Challenge 5

Introduction to Visualization

Danny Holt


June 15, 2023


knitr::opts_chunk$set(echo = TRUE, warning=FALSE, message=FALSE)

Read in data

Read in - AB_NYC_2019.csv ⭐⭐⭐

abnb <- readr::read_csv("_data/AB_NYC_2019.csv")
Rows: 48,895
Columns: 16
$ id                             <dbl> 2539, 2595, 3647, 3831, 5022, 5099, 512…
$ name                           <chr> "Clean & quiet apt home by the park", "…
$ host_id                        <dbl> 2787, 2845, 4632, 4869, 7192, 7322, 735…
$ host_name                      <chr> "John", "Jennifer", "Elisabeth", "LisaR…
$ neighbourhood_group            <chr> "Brooklyn", "Manhattan", "Manhattan", "…
$ neighbourhood                  <chr> "Kensington", "Midtown", "Harlem", "Cli…
$ latitude                       <dbl> 40.64749, 40.75362, 40.80902, 40.68514,…
$ longitude                      <dbl> -73.97237, -73.98377, -73.94190, -73.95…
$ room_type                      <chr> "Private room", "Entire home/apt", "Pri…
$ price                          <dbl> 149, 225, 150, 89, 80, 200, 60, 79, 79,…
$ minimum_nights                 <dbl> 1, 1, 3, 1, 10, 3, 45, 2, 2, 1, 5, 2, 4…
$ number_of_reviews              <dbl> 9, 45, 0, 270, 9, 74, 49, 430, 118, 160…
$ last_review                    <date> 2018-10-19, 2019-05-21, NA, 2019-07-05…
$ reviews_per_month              <dbl> 0.21, 0.38, NA, 4.64, 0.10, 0.59, 0.40,…
$ calculated_host_listings_count <dbl> 6, 2, 1, 1, 1, 1, 1, 1, 1, 4, 1, 1, 3, …
$ availability_365               <dbl> 365, 355, 365, 194, 0, 129, 0, 220, 0, …

Briefly describe the data

The data has 16 variables/columns and 48,895 rows. The data shows Airbnb rental listings in New York City during 2019. Each listing includes:

id: unique numerical ID

name: listing title

host_id: host’s unique numerical ID

host_name: listed name(s) of host(s)

neighbourhood_group: the borough of New York City where the listing is


neighbourhood: the neighborhood (below the borough level) where the listing is

latitude: the latitude coordinate of the listing

longitude: the longitude coordinate of the listing

room_type: the type of listing


price: price per night

minimum_nights: minimum number of nights possible to rent

number_of_reviews: number of visitor reviews

last_review: date of most recent review

reviews_per_month: number of reviews written per month

calculated_host_listings_count: number of total listings the host has on Airbnb

availability_365: number of nights the listing is available to rent per year

Tidy Data (as needed)

The data is already tidy. Each variable has its own column and each observation (listing) has its own row.

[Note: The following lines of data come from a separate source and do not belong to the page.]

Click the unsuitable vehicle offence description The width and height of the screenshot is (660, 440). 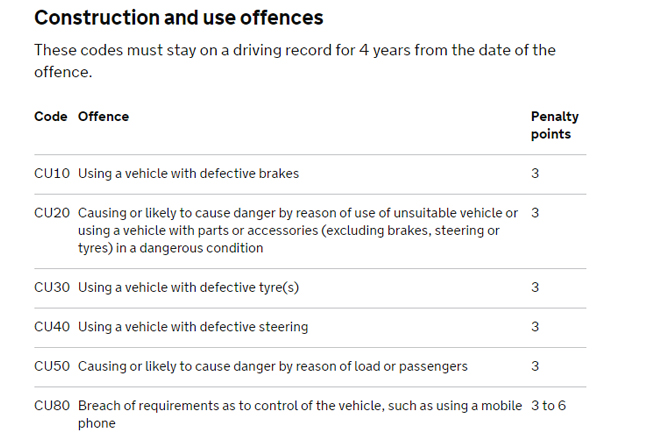pos(298,230)
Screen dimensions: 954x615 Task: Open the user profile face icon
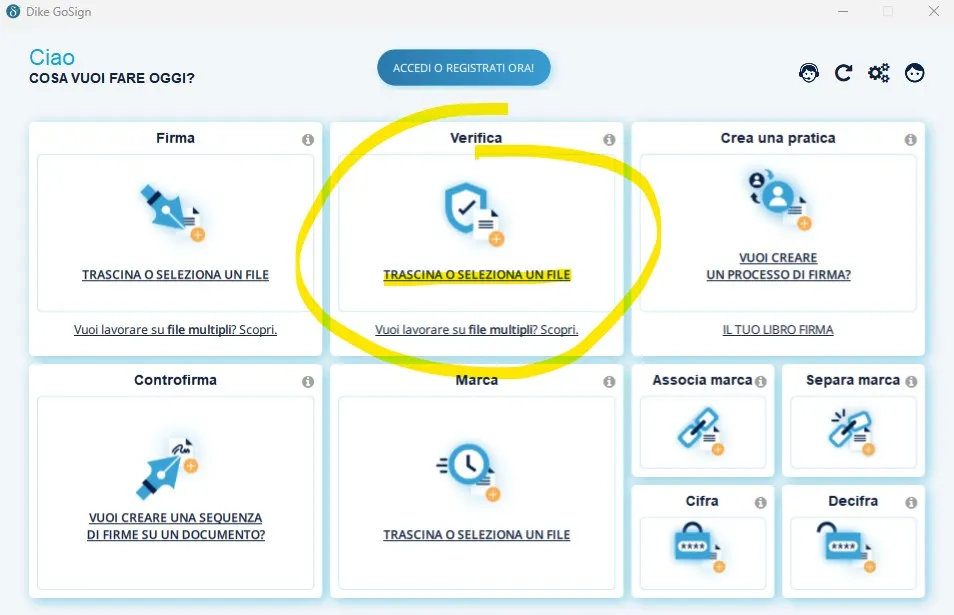(x=914, y=73)
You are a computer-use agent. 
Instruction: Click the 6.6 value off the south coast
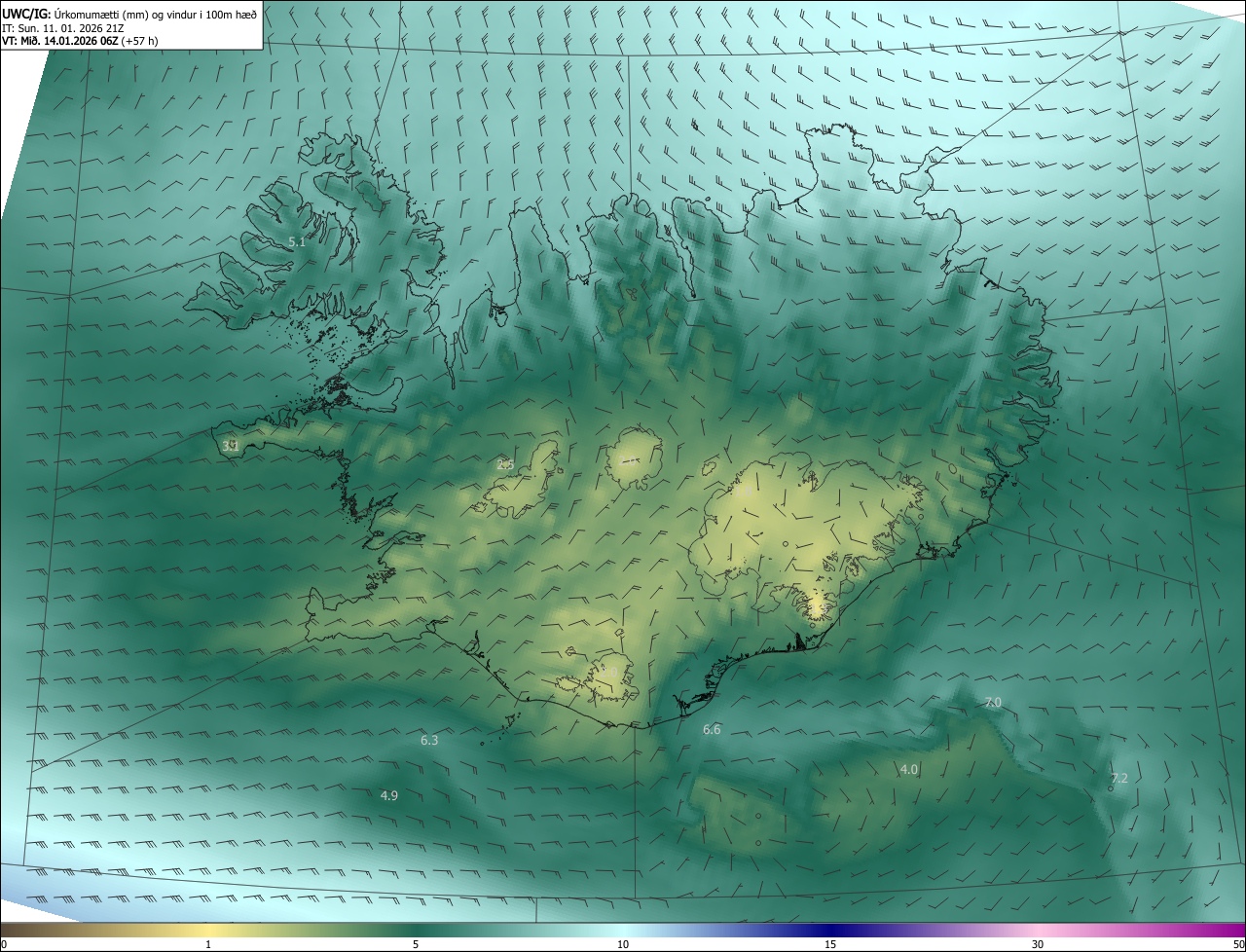click(x=712, y=730)
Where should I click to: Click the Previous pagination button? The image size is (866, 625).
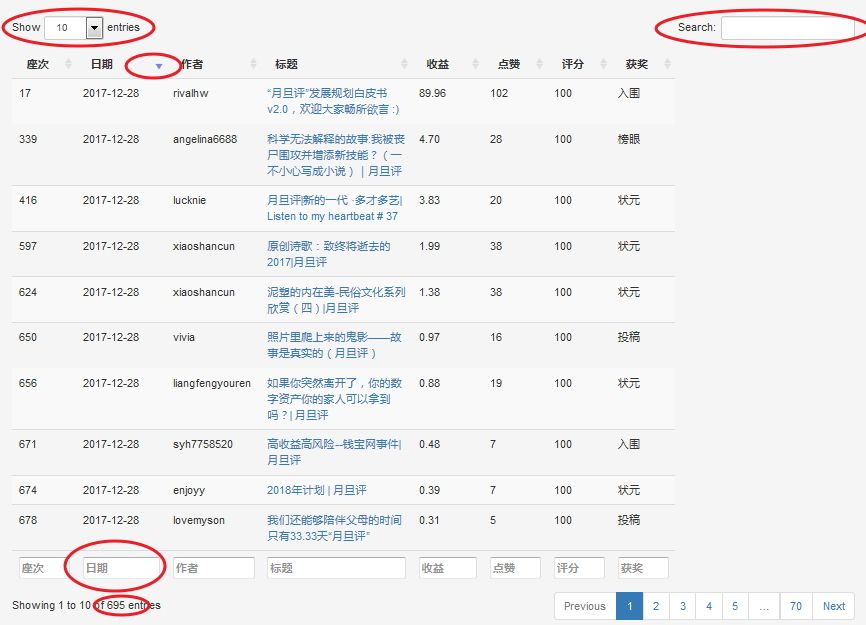point(584,606)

But, let’s mutate some categorical variables into factors for later on.

abnb <- abnb %>%
  mutate(neighbourhood_group = as_factor(neighbourhood_group),
    neighbourhood = as_factor(neighbourhood),
    room_type = as_factor(room_type))

Univariate Visualizations

Let’s look at a bar chart of room types of listings. This chart type is a good choice because room_type is categorical.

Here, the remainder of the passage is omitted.